§ **TASK**
What is needed here is an exact transcription of all the entries.

§ **Dataset items**
++++
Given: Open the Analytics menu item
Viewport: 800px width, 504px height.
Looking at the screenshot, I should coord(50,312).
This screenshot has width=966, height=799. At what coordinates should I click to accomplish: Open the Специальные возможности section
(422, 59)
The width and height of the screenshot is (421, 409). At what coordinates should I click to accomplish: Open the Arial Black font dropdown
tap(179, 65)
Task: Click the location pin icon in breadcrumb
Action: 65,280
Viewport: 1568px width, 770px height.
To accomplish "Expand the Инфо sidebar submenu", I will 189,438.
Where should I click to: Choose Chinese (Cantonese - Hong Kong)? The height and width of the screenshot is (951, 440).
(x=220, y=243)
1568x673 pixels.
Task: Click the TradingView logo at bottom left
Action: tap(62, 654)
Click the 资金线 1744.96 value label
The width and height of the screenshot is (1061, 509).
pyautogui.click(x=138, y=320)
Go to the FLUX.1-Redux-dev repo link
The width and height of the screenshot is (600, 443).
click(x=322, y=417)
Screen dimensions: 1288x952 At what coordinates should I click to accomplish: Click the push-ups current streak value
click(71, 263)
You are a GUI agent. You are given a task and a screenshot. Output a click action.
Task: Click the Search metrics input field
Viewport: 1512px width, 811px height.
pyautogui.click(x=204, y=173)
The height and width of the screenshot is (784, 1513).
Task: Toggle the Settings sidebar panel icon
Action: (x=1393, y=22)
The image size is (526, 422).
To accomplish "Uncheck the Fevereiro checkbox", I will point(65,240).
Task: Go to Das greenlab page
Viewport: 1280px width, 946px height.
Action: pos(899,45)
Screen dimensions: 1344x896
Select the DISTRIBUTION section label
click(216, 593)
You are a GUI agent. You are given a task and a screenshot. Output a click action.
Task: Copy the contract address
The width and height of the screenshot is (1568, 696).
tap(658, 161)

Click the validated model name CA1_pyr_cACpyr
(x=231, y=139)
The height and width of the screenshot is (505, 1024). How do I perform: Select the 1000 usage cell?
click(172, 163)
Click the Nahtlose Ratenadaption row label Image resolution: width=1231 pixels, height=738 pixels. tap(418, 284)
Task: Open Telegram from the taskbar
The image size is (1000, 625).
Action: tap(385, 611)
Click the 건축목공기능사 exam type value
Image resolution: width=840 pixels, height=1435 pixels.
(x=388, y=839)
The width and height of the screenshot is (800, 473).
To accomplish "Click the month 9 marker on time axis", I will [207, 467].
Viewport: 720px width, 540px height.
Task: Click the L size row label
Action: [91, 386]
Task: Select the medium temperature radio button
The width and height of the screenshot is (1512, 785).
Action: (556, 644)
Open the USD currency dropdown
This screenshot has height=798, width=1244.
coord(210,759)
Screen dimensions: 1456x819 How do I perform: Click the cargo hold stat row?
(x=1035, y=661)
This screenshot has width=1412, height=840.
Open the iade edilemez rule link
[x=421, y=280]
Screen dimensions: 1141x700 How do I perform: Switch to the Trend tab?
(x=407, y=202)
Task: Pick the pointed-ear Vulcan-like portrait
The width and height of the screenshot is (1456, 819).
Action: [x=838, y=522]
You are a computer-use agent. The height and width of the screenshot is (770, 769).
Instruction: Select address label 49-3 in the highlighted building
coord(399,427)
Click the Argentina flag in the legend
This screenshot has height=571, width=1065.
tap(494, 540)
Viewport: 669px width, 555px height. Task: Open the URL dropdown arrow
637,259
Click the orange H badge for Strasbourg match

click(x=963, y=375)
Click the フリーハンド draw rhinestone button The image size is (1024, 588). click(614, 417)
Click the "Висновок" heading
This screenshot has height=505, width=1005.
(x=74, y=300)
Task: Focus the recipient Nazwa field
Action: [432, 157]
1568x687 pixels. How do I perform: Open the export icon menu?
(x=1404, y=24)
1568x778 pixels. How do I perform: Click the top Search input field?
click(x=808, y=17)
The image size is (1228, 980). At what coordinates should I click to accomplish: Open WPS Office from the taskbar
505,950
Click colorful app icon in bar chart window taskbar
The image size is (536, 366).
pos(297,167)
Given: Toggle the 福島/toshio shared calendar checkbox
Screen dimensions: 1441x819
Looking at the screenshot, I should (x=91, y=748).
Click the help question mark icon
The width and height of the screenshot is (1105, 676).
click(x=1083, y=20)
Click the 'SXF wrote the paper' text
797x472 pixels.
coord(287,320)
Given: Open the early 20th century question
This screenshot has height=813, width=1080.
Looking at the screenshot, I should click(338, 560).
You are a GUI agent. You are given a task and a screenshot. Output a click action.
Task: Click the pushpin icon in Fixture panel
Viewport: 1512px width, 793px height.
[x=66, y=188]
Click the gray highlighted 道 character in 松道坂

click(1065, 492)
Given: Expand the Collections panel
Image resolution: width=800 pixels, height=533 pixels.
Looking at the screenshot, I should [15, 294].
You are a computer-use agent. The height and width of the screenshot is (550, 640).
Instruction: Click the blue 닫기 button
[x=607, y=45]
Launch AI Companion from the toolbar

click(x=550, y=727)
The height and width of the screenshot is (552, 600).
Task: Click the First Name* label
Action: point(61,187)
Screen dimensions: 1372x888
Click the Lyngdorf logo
++++
§ **FINISHED TASK**
Given: Open the Analytics menu item
Viewport: 800px width, 504px height.
Looking at the screenshot, I should coord(50,312).
This screenshot has width=966, height=799. At what coordinates should I click to accomplish: Open the Специальные возможности section
(422, 59)
The width and height of the screenshot is (421, 409). At what coordinates should I click to accomplish: Open the Arial Black font dropdown
tap(179, 65)
Task: Click the location pin icon in breadcrumb
Action: 65,280
Viewport: 1568px width, 770px height.
To accomplish "Expand the Инфо sidebar submenu", I will 189,438.
Where should I click to: Choose Chinese (Cantonese - Hong Kong)? The height and width of the screenshot is (951, 440).
(x=220, y=243)
1568x673 pixels.
Task: Click the TradingView logo at bottom left
Action: tap(62, 654)
Click the 资金线 1744.96 value label
The width and height of the screenshot is (1061, 509).
pyautogui.click(x=138, y=320)
Go to the FLUX.1-Redux-dev repo link
The width and height of the screenshot is (600, 443).
click(x=322, y=417)
Screen dimensions: 1288x952 At what coordinates should I click to accomplish: Click the push-ups current streak value
click(71, 263)
You are a GUI agent. You are given a task and a screenshot. Output a click action.
Task: Click the Search metrics input field
Viewport: 1512px width, 811px height.
pyautogui.click(x=204, y=173)
The height and width of the screenshot is (784, 1513).
Task: Toggle the Settings sidebar panel icon
Action: (x=1393, y=22)
The image size is (526, 422).
To accomplish "Uncheck the Fevereiro checkbox", I will point(65,240).
Task: Go to Das greenlab page
Viewport: 1280px width, 946px height.
Action: pos(899,45)
Screen dimensions: 1344x896
Select the DISTRIBUTION section label
click(216, 593)
You are a GUI agent. You are given a task and a screenshot. Output a click action.
Task: Copy the contract address
The width and height of the screenshot is (1568, 696).
tap(658, 161)

Click the validated model name CA1_pyr_cACpyr
(x=231, y=139)
The height and width of the screenshot is (505, 1024). How do I perform: Select the 1000 usage cell?
click(172, 163)
Click the Nahtlose Ratenadaption row label Image resolution: width=1231 pixels, height=738 pixels. tap(418, 284)
Task: Open Telegram from the taskbar
The image size is (1000, 625).
Action: tap(385, 611)
Click the 건축목공기능사 exam type value
Image resolution: width=840 pixels, height=1435 pixels.
(x=388, y=839)
The width and height of the screenshot is (800, 473).
To accomplish "Click the month 9 marker on time axis", I will [207, 467].
Viewport: 720px width, 540px height.
Task: Click the L size row label
Action: [91, 386]
Task: Select the medium temperature radio button
The width and height of the screenshot is (1512, 785).
Action: (556, 644)
Open the USD currency dropdown
This screenshot has height=798, width=1244.
coord(210,759)
Screen dimensions: 1456x819 How do I perform: Click the cargo hold stat row?
(x=1035, y=661)
This screenshot has width=1412, height=840.
Open the iade edilemez rule link
[x=421, y=280]
Screen dimensions: 1141x700 How do I perform: Switch to the Trend tab?
(x=407, y=202)
Task: Pick the pointed-ear Vulcan-like portrait
The width and height of the screenshot is (1456, 819).
Action: [x=838, y=522]
You are a computer-use agent. The height and width of the screenshot is (770, 769).
Instruction: Select address label 49-3 in the highlighted building
coord(399,427)
Click the Argentina flag in the legend
This screenshot has height=571, width=1065.
tap(494, 540)
Viewport: 669px width, 555px height. Task: Open the URL dropdown arrow
637,259
Click the orange H badge for Strasbourg match

click(x=963, y=375)
Click the フリーハンド draw rhinestone button The image size is (1024, 588). click(614, 417)
Click the "Висновок" heading
This screenshot has height=505, width=1005.
(x=74, y=300)
Task: Focus the recipient Nazwa field
Action: [432, 157]
1568x687 pixels. How do I perform: Open the export icon menu?
(x=1404, y=24)
1568x778 pixels. How do I perform: Click the top Search input field?
click(x=808, y=17)
The image size is (1228, 980). At what coordinates should I click to accomplish: Open WPS Office from the taskbar
505,950
Click colorful app icon in bar chart window taskbar
The image size is (536, 366).
pos(297,167)
Given: Toggle the 福島/toshio shared calendar checkbox
Screen dimensions: 1441x819
Looking at the screenshot, I should (x=91, y=748).
Click the help question mark icon
The width and height of the screenshot is (1105, 676).
click(x=1083, y=20)
Click the 'SXF wrote the paper' text
797x472 pixels.
coord(287,320)
Given: Open the early 20th century question
This screenshot has height=813, width=1080.
Looking at the screenshot, I should click(338, 560).
You are a GUI agent. You are given a task and a screenshot. Output a click action.
Task: Click the pushpin icon in Fixture panel
Viewport: 1512px width, 793px height.
[x=66, y=188]
Click the gray highlighted 道 character in 松道坂

click(1065, 492)
Given: Expand the Collections panel
Image resolution: width=800 pixels, height=533 pixels.
Looking at the screenshot, I should [15, 294].
You are a computer-use agent. The height and width of the screenshot is (550, 640).
Instruction: Click the blue 닫기 button
[x=607, y=45]
Launch AI Companion from the toolbar

click(x=550, y=727)
The height and width of the screenshot is (552, 600).
Task: Click the First Name* label
Action: point(61,187)
Screen dimensions: 1372x888
Click the Lyngdorf logo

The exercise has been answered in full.